(Records for the exercise Opens)
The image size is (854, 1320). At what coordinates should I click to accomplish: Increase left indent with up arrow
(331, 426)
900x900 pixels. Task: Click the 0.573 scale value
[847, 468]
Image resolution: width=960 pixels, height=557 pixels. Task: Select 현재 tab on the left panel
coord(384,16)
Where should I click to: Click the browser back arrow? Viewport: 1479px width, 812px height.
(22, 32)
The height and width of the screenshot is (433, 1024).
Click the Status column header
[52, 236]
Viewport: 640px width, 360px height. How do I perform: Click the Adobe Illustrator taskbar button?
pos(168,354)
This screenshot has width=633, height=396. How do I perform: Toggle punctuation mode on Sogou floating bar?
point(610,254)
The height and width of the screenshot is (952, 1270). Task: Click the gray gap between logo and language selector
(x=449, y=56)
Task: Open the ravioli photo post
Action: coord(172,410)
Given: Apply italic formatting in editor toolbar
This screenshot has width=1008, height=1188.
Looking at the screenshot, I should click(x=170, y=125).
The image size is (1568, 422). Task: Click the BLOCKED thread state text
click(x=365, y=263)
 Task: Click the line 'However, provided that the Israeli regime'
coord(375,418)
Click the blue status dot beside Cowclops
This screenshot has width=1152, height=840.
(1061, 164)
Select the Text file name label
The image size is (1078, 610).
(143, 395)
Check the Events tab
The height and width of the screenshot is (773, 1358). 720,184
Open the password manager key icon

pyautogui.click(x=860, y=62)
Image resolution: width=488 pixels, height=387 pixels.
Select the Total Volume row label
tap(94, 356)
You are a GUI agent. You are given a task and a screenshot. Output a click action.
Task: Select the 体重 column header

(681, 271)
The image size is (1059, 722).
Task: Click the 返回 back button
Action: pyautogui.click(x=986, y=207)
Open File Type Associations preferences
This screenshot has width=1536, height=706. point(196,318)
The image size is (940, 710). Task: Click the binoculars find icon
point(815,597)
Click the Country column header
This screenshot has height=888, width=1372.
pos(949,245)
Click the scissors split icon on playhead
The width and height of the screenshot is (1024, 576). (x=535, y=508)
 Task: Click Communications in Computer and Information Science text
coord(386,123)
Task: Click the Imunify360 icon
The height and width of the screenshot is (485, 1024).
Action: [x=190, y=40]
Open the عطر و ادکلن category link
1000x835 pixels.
(Records for the exercise Closes)
## Problem statement
Retype all of the records above without a single alteration.

## Result of the task
The image size is (854, 1320). At what coordinates should I click to accomplish: Increase left indent with up arrow
(331, 426)
900x900 pixels. Task: Click the 0.573 scale value
[847, 468]
Image resolution: width=960 pixels, height=557 pixels. Task: Select 현재 tab on the left panel
coord(384,16)
Where should I click to: Click the browser back arrow? Viewport: 1479px width, 812px height.
(22, 32)
The height and width of the screenshot is (433, 1024).
Click the Status column header
[52, 236]
Viewport: 640px width, 360px height. How do I perform: Click the Adobe Illustrator taskbar button?
pos(168,354)
This screenshot has width=633, height=396. How do I perform: Toggle punctuation mode on Sogou floating bar?
point(610,254)
The height and width of the screenshot is (952, 1270). Task: Click the gray gap between logo and language selector
(x=449, y=56)
Task: Open the ravioli photo post
Action: coord(172,410)
Given: Apply italic formatting in editor toolbar
This screenshot has width=1008, height=1188.
Looking at the screenshot, I should click(x=170, y=125).
The image size is (1568, 422). Task: Click the BLOCKED thread state text
click(x=365, y=263)
 Task: Click the line 'However, provided that the Israeli regime'
coord(375,418)
Click the blue status dot beside Cowclops
This screenshot has width=1152, height=840.
(1061, 164)
Select the Text file name label
The image size is (1078, 610).
(143, 395)
Check the Events tab
The height and width of the screenshot is (773, 1358). 720,184
Open the password manager key icon

pyautogui.click(x=860, y=62)
Image resolution: width=488 pixels, height=387 pixels.
Select the Total Volume row label
tap(94, 356)
You are a GUI agent. You are given a task and a screenshot. Output a click action.
Task: Select the 体重 column header

(681, 271)
The image size is (1059, 722).
Task: Click the 返回 back button
Action: pyautogui.click(x=986, y=207)
Open File Type Associations preferences
This screenshot has width=1536, height=706. point(196,318)
The image size is (940, 710). Task: Click the binoculars find icon
point(815,597)
Click the Country column header
This screenshot has height=888, width=1372.
pos(949,245)
Click the scissors split icon on playhead
The width and height of the screenshot is (1024, 576). (x=535, y=508)
 Task: Click Communications in Computer and Information Science text
coord(386,123)
Task: Click the Imunify360 icon
The height and width of the screenshot is (485, 1024).
Action: [x=190, y=40]
Open the عطر و ادکلن category link
1000x835 pixels.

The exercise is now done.